Start of Block

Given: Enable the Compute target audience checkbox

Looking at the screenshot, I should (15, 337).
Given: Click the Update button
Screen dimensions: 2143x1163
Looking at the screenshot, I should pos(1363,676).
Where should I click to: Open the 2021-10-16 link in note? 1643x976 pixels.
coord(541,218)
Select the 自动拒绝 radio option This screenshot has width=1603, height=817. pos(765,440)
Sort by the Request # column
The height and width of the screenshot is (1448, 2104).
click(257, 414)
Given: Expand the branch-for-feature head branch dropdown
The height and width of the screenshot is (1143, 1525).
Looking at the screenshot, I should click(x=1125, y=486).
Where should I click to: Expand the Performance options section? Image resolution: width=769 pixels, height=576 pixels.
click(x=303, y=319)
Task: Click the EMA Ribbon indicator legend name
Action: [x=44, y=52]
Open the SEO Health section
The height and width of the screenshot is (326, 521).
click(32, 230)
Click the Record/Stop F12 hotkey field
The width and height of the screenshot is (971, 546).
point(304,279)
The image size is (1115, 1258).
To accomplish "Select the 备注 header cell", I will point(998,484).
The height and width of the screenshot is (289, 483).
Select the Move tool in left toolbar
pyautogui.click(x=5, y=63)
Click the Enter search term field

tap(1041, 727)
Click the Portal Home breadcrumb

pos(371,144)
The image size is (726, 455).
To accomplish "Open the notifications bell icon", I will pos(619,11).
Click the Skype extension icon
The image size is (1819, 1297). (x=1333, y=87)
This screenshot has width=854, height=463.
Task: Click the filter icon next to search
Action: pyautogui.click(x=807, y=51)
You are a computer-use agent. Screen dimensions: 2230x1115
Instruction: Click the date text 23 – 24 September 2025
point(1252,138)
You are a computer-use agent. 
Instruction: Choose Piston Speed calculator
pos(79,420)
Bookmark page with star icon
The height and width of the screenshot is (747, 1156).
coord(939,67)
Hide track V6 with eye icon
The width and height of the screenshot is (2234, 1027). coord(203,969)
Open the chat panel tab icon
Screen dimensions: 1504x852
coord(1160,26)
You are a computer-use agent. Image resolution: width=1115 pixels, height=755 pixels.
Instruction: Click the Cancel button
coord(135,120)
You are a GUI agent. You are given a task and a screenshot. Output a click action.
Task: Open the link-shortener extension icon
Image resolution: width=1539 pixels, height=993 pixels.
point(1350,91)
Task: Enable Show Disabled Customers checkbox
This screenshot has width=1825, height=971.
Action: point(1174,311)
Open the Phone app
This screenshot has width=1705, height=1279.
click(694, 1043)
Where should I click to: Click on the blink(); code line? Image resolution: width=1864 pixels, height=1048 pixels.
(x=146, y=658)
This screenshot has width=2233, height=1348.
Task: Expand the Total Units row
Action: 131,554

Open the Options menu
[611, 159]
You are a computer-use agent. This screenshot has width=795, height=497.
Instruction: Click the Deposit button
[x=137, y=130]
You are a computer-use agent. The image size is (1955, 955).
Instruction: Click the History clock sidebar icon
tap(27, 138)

End of Block

Your objective: Reproduce exactly, and with no other material, the lines between those holding "Click the Skype extension icon" and "You are a computer-use agent. Screen", inclusive.

Task result:
Click the Skype extension icon
The image size is (1819, 1297). (x=1333, y=87)
This screenshot has width=854, height=463.
Task: Click the filter icon next to search
Action: pyautogui.click(x=807, y=51)
You are a computer-use agent. Screen dimensions: 2230x1115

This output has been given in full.